▶ What needs to be done:
Swap "Collection Name" for "Collection Title" in the lines below, and leave everything else as it is.

▶ Task material:
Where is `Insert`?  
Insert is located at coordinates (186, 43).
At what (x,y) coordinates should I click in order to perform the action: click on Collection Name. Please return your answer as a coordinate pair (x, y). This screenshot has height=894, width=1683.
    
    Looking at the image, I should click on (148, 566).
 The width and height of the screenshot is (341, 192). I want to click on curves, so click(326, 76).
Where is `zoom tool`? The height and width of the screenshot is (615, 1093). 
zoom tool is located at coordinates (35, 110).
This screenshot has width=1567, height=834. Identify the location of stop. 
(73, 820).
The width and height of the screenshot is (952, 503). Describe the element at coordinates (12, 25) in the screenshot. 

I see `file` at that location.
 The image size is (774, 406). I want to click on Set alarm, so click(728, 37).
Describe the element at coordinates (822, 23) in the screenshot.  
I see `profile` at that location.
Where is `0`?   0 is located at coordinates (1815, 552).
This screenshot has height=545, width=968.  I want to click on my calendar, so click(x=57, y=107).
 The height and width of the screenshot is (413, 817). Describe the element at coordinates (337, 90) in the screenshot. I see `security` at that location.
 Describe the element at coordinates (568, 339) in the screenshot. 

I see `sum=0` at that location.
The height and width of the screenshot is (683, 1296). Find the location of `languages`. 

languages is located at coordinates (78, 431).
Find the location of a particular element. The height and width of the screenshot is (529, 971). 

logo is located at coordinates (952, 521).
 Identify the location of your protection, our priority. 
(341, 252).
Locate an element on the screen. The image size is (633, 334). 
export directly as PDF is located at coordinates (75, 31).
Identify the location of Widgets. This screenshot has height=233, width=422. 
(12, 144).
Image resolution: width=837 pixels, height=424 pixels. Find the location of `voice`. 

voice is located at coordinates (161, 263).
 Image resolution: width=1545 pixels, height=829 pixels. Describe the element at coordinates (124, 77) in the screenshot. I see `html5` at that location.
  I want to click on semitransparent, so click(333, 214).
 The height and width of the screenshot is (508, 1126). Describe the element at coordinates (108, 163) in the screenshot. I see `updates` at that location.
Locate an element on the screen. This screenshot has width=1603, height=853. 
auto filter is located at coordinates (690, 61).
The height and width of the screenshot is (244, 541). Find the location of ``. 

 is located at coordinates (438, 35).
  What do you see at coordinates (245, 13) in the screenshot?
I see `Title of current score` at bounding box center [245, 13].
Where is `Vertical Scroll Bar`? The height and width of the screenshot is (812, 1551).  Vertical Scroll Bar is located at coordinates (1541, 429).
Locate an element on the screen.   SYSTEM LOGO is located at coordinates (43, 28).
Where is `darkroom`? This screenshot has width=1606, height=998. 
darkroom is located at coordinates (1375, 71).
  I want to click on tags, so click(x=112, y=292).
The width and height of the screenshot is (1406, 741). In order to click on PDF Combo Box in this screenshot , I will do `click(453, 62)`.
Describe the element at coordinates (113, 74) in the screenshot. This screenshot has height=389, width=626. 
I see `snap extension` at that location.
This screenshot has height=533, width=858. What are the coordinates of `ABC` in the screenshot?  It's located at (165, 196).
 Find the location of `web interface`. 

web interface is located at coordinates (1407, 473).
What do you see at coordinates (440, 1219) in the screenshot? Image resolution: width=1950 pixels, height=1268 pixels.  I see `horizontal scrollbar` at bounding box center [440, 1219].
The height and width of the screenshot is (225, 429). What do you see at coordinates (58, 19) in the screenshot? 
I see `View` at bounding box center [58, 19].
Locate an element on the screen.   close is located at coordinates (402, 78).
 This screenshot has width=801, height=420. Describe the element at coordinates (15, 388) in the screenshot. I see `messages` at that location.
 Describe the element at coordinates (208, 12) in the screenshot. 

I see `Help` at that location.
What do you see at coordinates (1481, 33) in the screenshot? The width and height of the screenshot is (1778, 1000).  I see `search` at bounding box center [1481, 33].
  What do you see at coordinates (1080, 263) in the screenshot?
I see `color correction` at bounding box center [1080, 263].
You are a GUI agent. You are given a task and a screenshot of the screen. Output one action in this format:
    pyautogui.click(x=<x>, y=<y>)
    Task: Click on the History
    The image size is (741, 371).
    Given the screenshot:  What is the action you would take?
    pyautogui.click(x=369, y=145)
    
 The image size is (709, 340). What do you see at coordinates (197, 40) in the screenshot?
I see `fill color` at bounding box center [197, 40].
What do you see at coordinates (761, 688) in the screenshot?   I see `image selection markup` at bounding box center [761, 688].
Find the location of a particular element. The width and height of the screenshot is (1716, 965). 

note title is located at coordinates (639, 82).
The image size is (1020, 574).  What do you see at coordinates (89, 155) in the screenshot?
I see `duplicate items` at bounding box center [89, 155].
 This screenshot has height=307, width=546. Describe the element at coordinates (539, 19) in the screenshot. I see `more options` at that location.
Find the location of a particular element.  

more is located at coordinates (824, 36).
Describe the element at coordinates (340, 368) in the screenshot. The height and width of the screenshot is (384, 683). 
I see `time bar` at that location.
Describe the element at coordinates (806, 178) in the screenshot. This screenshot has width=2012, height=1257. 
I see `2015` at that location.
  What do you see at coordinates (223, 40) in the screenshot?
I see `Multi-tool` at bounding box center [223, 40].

▶ Solution for this exercise:
Where is `Insert`?  
Insert is located at coordinates (186, 43).
At what (x,y) coordinates should I click in order to perform the action: click on Collection Title. Please return your answer as a coordinate pair (x, y). This screenshot has height=894, width=1683.
    
    Looking at the image, I should click on (148, 566).
 The width and height of the screenshot is (341, 192). I want to click on curves, so click(326, 76).
Where is `zoom tool`? The height and width of the screenshot is (615, 1093). 
zoom tool is located at coordinates (35, 110).
This screenshot has width=1567, height=834. Identify the location of stop. 
(73, 820).
The width and height of the screenshot is (952, 503). Describe the element at coordinates (12, 25) in the screenshot. 

I see `file` at that location.
 The image size is (774, 406). I want to click on Set alarm, so click(728, 37).
Describe the element at coordinates (822, 23) in the screenshot.  
I see `profile` at that location.
Where is `0`?   0 is located at coordinates (1815, 552).
This screenshot has height=545, width=968.  I want to click on my calendar, so click(x=57, y=107).
 The height and width of the screenshot is (413, 817). Describe the element at coordinates (337, 90) in the screenshot. I see `security` at that location.
 Describe the element at coordinates (568, 339) in the screenshot. 

I see `sum=0` at that location.
The height and width of the screenshot is (683, 1296). Find the location of `languages`. 

languages is located at coordinates (78, 431).
Find the location of a particular element. The height and width of the screenshot is (529, 971). 

logo is located at coordinates (952, 521).
 Identify the location of your protection, our priority. 
(341, 252).
Locate an element on the screen. The image size is (633, 334). 
export directly as PDF is located at coordinates (75, 31).
Identify the location of Widgets. This screenshot has height=233, width=422. 
(12, 144).
Image resolution: width=837 pixels, height=424 pixels. Find the location of `voice`. 

voice is located at coordinates (161, 263).
 Image resolution: width=1545 pixels, height=829 pixels. Describe the element at coordinates (124, 77) in the screenshot. I see `html5` at that location.
  I want to click on semitransparent, so click(333, 214).
 The height and width of the screenshot is (508, 1126). Describe the element at coordinates (108, 163) in the screenshot. I see `updates` at that location.
Locate an element on the screen. This screenshot has width=1603, height=853. 
auto filter is located at coordinates (690, 61).
The height and width of the screenshot is (244, 541). Find the location of ``. 

 is located at coordinates (438, 35).
  What do you see at coordinates (245, 13) in the screenshot?
I see `Title of current score` at bounding box center [245, 13].
Where is `Vertical Scroll Bar`? The height and width of the screenshot is (812, 1551).  Vertical Scroll Bar is located at coordinates (1541, 429).
Locate an element on the screen.   SYSTEM LOGO is located at coordinates (43, 28).
Where is `darkroom`? This screenshot has width=1606, height=998. 
darkroom is located at coordinates (1375, 71).
  I want to click on tags, so click(x=112, y=292).
The width and height of the screenshot is (1406, 741). In order to click on PDF Combo Box in this screenshot , I will do `click(453, 62)`.
Describe the element at coordinates (113, 74) in the screenshot. This screenshot has height=389, width=626. 
I see `snap extension` at that location.
This screenshot has height=533, width=858. What are the coordinates of `ABC` in the screenshot?  It's located at (165, 196).
 Find the location of `web interface`. 

web interface is located at coordinates (1407, 473).
What do you see at coordinates (440, 1219) in the screenshot? Image resolution: width=1950 pixels, height=1268 pixels.  I see `horizontal scrollbar` at bounding box center [440, 1219].
The height and width of the screenshot is (225, 429). What do you see at coordinates (58, 19) in the screenshot? 
I see `View` at bounding box center [58, 19].
Locate an element on the screen.   close is located at coordinates (402, 78).
 This screenshot has width=801, height=420. Describe the element at coordinates (15, 388) in the screenshot. I see `messages` at that location.
 Describe the element at coordinates (208, 12) in the screenshot. 

I see `Help` at that location.
What do you see at coordinates (1481, 33) in the screenshot? The width and height of the screenshot is (1778, 1000).  I see `search` at bounding box center [1481, 33].
  What do you see at coordinates (1080, 263) in the screenshot?
I see `color correction` at bounding box center [1080, 263].
You are a GUI agent. You are given a task and a screenshot of the screen. Output one action in this format:
    pyautogui.click(x=<x>, y=<y>)
    Task: Click on the History
    The image size is (741, 371).
    Given the screenshot:  What is the action you would take?
    pyautogui.click(x=369, y=145)
    
 The image size is (709, 340). What do you see at coordinates (197, 40) in the screenshot?
I see `fill color` at bounding box center [197, 40].
What do you see at coordinates (761, 688) in the screenshot?   I see `image selection markup` at bounding box center [761, 688].
Find the location of a particular element. The width and height of the screenshot is (1716, 965). 

note title is located at coordinates (639, 82).
The image size is (1020, 574).  What do you see at coordinates (89, 155) in the screenshot?
I see `duplicate items` at bounding box center [89, 155].
 This screenshot has height=307, width=546. Describe the element at coordinates (539, 19) in the screenshot. I see `more options` at that location.
Find the location of a particular element.  

more is located at coordinates (824, 36).
Describe the element at coordinates (340, 368) in the screenshot. The height and width of the screenshot is (384, 683). 
I see `time bar` at that location.
Describe the element at coordinates (806, 178) in the screenshot. This screenshot has width=2012, height=1257. 
I see `2015` at that location.
  What do you see at coordinates (223, 40) in the screenshot?
I see `Multi-tool` at bounding box center [223, 40].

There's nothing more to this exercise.